Блюдце дрогнуло, сдвинулось с места и стало вращаться, сначала медленно, потом все быстрее, набирая обороты. В его вращении была какая-то бессмысленность, какое-то хаотическое метание по углам. Всем участникам приходилось вытягивать руки, чтобы удержать их на поверхности блюдца.

– Ну, вы и мастер, Алла Сергеевна, – выдохнул Семен, – как по нотам нас разыгрываете!

– Ничуть, смотрите, я убрала руки, – блюдце все так же стремительно вращалось.

– Это, наверное, Люба ему ускорение придает, – философски заметил Николай Петрович, – вы сговорились…

– Да вы что? – возмутилась Люба, – я тоже не верю, что оно само ходит.

– Тут не механическая раскачка, мне кажется, блюдце нами управляет, – вдруг заметил Семен, поверив в какие-то таинственные силы.

– Вы за чистоту эксперимента? – усмехнулась Алла, – отнимите руки, только все сразу. Команда была выполнена. Блюдце еще бегало по кругу, но уже сбивалось с темпа, и постепенно замедляло бег. Алла опять опустила пальцы на блюдце. Все сделали то же самое.

– Теперь верите? Без веры никак нельзя, иначе духи умерших не будут отвечать.

– А как с ними разговаривать? – Семен моргнул глазами на потолок, предполагая, что духи поселились там.
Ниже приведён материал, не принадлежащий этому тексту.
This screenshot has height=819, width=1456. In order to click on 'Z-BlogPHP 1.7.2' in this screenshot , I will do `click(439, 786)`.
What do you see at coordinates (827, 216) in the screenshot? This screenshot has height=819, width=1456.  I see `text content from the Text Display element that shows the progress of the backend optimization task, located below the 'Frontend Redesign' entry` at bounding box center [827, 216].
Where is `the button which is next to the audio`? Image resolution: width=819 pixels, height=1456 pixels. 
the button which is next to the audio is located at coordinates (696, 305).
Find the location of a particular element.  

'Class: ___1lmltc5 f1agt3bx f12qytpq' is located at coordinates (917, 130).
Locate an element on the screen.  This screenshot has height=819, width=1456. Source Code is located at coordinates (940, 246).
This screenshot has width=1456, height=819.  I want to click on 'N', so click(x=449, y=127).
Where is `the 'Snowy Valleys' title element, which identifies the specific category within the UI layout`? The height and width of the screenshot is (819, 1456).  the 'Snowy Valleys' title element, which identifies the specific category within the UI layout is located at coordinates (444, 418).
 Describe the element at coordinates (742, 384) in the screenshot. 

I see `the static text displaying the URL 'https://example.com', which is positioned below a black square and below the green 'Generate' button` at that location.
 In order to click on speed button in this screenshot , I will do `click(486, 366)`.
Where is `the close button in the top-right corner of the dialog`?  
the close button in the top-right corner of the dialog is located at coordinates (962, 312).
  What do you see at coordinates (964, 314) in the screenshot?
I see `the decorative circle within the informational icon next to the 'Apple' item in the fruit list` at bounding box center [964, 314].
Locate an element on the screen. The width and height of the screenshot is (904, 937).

– Надо вызвать дух какого-нибудь великого человека, демиурга, и задать ему вопрос, хочет ли он общаться с нами? – объяснила Алла.

– Можно, я дух Пушкина вызову? – спросила Люба.

– Бессмысленная затея. В прошлом году – помните? – было модным повторять его имя всуе. Переключала каналы и все время натыкалась на сентиментальные и тенденциознные разговоры о его гении. ДО ДНЯ РОЖДЕНИЯ ПУШКИНА ОСТАЛОСЬ 142 ДНЯ, 141 ДЕНЬ! Его дух устал от нашего идиотизма. Думаю, он пошлет нас подальше…

– Может, с нами вообще никто не захочет общаться? – засомневался Семен.

– Ну, почему же? Надо обратиться к кому-нибудь не так затюканому «светлой памятью народа», чье мнение или совет был бы интересен.

– Давайте вызовем дух «глашатая революции» Луначарского, он, говорят, был большой эрудит….

– Никаких «глашатаев» …

Неожиданно раздался звонок в дверь. Алла Сергеевна оторвалась от блюдца и направила свой взгляд через стену комнаты на закрытую дверь, пытаясь развить в себе дар ясновидения, но, ни импульсов, ни реминисценций в мозгу не возникало.

– Вот вам и кот, – засмеялся Каржавин.

– Кого это черт принес? – удивился Семен, – уж не Прасковью ли Петровну? Кстати, она нас видела, когда мы сюда шли.

– Ну, что? Открывать дверь этой неутомимой труженице, нашей олимпийской надежде? – спросила Алла у приунывших коллег.

– Придется, – вздохнула Люба, – из всех окон льется свет, сразу видно – что здесь праздник…

– А кульминация праздника стоит за дверью, – вздохнул Николай Петрович и приготовился к «радостной» встрече.

Алла Сергеевна пошла открывать. Распахнула дверь и, что называется, «вырубилась в полете». На пороге стоял сосед Паша. Чисто выбритый, помытый и постриженный, в джинсовом костюме, который очень шел к его серым глазам. Три часа назад, с бородой и патлами, это был человек в состоянии глубокой запущенности, а теперь – со стрижкой и без бороды – просто Ален Делон. Он смотрел на нее искрящимися глазами, протягивая красную розу на длинном стебле. Алла Сергеевна, загипнотизированная его новым обликом, потеряла дар речи:

– Т-ты ч-чего, Паша? За что этот грант? Why on earth? С какой стати? – спохватившись, перевела она.

– Это вам, Алла Сергеевна, за вашу снисходительность к моим порокам, за ваше терпение, за заботу о моей грешной душе. Вы меня, можно сказать, родили заново. И, как всякой матери, конечно, в переносном смысле этого слова – он нагнулся и поцеловал ей руку, – вам это стоило определенных душевных мук. Поэтому перед лицом ваших товарищей я торжественно обещаю, что больше не буду расстраивать вас никогда!